Although TSG Consumer Partners did not disclose the purchase price of its of its majority stake in Planet Fitness, court documents in a lawsuit involving Planet Fitness pegged it at $505 million.

Having those 8 million shares floating around the market over the next few weeks is likely to put pressure on the stock's price.

What's more, investors should note that Planet Fitness is highly leveraged. Shareholder equity is only $18.6 million, according to the company's latest quarterly report filed with regulators, while quarterly net income attributable to shareholders was only $4.1 million. Meanwhile, the company has $478.0 million in long-term debt on its balance sheet. 

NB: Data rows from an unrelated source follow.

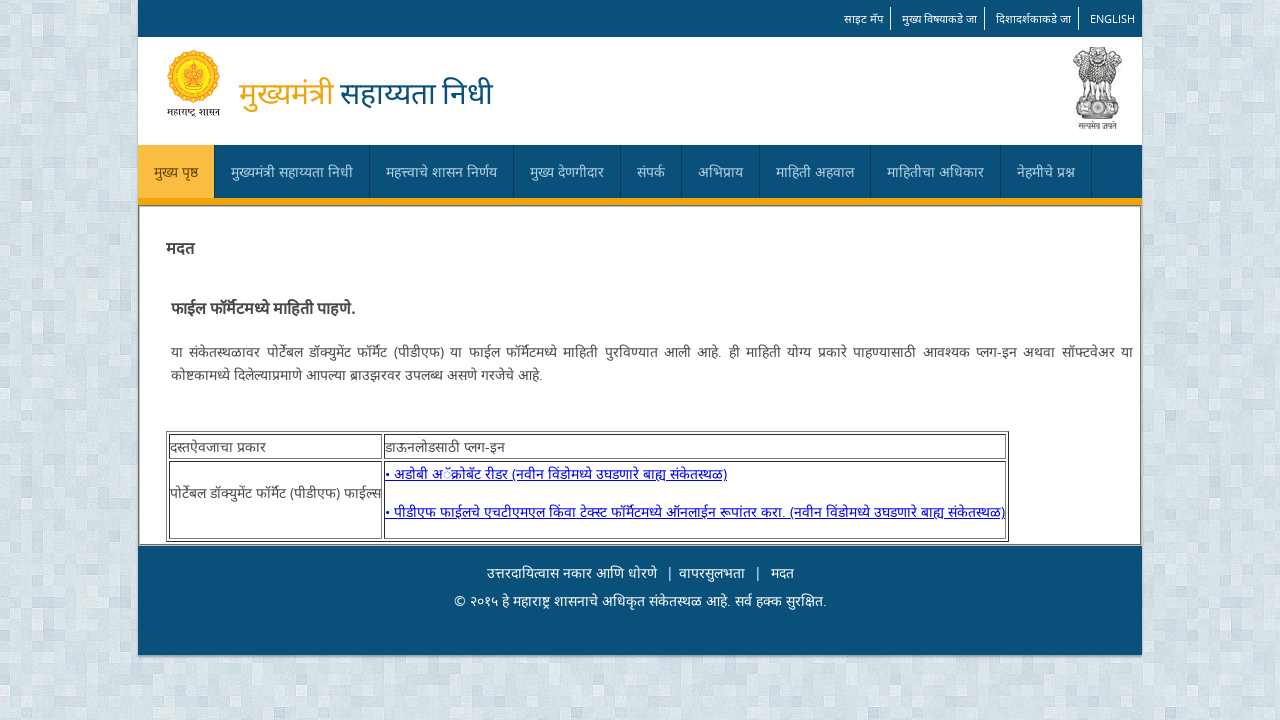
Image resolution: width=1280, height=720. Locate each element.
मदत (782, 572)
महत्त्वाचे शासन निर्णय (441, 171)
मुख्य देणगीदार (567, 171)
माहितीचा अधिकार (935, 171)
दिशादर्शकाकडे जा (1033, 18)
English (1112, 18)
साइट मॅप (863, 18)
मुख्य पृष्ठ (176, 171)
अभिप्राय (720, 171)
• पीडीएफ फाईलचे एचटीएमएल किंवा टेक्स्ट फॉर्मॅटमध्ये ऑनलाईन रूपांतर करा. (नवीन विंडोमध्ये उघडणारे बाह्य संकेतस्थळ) (695, 511)
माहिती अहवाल (815, 171)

Planet Fitness has a high percentage of intangible assets on its books. Intangible assets and goodwill add up to $440.7 million and make up 57% of the company's total assets, according to the latest quarterly report. Planet Fitness' intangible assets include $146.3 million for brand and trade names. Another major intangible is "customer relationships," which is carried as an $106.6 million asset. 

Not much about Planet Fitness makes sense for investors. Heavy upfront costs and an antiquated gym model are not competitive in the current atmosphere of low-cost gyms like Crunch and newer niche fitness centers like CrossFit "boxes" and SoulCycle studios. With TSG Consumer Partners unloading its stake, the stock doesn't appear to have an attractive price point. These pressures make Planet Fitness an attractive short opportunity, and I have established a short position in the stock.

This article is commentary by an independent contributor. At the time of publication, the author held a short position in PLNT, which means the author will profit if the stock's price declines.